▶ _Your assignment_: A complete answer includes every line below with the word "computer".

==== Source information ====

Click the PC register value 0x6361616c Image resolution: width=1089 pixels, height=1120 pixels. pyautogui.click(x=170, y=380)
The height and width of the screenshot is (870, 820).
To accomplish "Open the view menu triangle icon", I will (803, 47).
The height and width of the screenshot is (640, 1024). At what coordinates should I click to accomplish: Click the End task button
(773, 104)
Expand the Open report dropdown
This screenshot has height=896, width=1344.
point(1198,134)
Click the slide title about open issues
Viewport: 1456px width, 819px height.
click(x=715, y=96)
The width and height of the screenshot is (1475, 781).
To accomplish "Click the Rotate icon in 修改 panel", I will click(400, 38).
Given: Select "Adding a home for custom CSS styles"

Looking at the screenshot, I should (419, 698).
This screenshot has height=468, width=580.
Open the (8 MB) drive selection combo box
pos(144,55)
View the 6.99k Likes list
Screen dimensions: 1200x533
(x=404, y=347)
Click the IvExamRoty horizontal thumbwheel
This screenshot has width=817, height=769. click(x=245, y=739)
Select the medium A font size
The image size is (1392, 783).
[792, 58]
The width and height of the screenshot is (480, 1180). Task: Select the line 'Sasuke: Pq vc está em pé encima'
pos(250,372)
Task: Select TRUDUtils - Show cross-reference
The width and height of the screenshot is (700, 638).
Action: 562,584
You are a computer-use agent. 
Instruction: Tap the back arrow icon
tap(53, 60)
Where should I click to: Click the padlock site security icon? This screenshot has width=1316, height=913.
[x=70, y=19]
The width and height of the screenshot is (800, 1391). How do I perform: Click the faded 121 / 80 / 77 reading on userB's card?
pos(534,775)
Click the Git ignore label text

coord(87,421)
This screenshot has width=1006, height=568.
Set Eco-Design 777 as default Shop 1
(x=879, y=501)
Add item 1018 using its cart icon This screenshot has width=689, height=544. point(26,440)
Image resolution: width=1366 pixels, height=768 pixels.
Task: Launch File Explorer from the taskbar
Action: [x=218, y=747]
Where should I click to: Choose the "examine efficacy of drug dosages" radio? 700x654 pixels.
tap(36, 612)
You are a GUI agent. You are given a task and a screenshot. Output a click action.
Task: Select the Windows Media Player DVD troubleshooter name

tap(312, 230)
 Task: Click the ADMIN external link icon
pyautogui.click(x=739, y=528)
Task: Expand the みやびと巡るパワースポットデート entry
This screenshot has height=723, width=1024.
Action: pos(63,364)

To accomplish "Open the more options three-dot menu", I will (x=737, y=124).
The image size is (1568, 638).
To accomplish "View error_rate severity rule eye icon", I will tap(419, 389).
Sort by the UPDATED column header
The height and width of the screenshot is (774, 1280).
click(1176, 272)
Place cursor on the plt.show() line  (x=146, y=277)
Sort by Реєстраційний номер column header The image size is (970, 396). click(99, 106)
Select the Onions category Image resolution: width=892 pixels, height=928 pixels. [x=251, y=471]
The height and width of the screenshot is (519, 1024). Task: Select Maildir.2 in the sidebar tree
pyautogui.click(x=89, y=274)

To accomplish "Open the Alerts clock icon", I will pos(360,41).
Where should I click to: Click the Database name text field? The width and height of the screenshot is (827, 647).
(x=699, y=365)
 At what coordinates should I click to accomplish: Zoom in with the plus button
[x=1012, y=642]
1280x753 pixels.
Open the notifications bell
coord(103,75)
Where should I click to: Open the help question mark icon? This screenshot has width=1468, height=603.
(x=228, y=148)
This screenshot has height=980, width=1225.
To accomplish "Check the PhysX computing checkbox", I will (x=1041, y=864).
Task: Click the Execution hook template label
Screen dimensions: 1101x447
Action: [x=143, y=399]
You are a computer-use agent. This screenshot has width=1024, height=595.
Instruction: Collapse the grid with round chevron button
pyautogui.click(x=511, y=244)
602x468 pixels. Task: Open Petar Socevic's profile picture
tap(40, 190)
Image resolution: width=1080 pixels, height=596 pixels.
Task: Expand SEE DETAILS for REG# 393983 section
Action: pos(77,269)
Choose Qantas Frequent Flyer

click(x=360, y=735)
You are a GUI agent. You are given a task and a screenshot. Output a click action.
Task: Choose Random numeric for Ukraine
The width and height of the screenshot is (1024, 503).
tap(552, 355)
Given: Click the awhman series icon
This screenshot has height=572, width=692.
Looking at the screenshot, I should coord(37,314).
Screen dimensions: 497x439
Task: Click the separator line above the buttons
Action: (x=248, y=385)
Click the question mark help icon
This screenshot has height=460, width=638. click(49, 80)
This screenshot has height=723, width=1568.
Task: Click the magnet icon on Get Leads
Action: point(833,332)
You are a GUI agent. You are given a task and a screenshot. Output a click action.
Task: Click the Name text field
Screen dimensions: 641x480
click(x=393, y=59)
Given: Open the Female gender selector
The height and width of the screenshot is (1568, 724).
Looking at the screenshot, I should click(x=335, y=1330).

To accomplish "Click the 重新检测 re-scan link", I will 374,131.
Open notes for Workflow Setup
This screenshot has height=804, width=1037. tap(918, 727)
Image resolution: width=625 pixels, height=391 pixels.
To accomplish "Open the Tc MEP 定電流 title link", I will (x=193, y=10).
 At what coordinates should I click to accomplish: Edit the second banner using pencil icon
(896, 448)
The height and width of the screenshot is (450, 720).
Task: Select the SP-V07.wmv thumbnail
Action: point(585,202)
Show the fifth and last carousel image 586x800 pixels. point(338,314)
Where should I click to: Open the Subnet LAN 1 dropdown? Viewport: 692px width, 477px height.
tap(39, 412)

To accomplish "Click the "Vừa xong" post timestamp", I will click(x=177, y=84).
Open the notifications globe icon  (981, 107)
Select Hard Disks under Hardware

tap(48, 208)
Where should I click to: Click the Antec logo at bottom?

====

▶ _Solution for this task_:
You are a computer-use agent. 
You are a computer-use agent. This screenshot has width=1024, height=595.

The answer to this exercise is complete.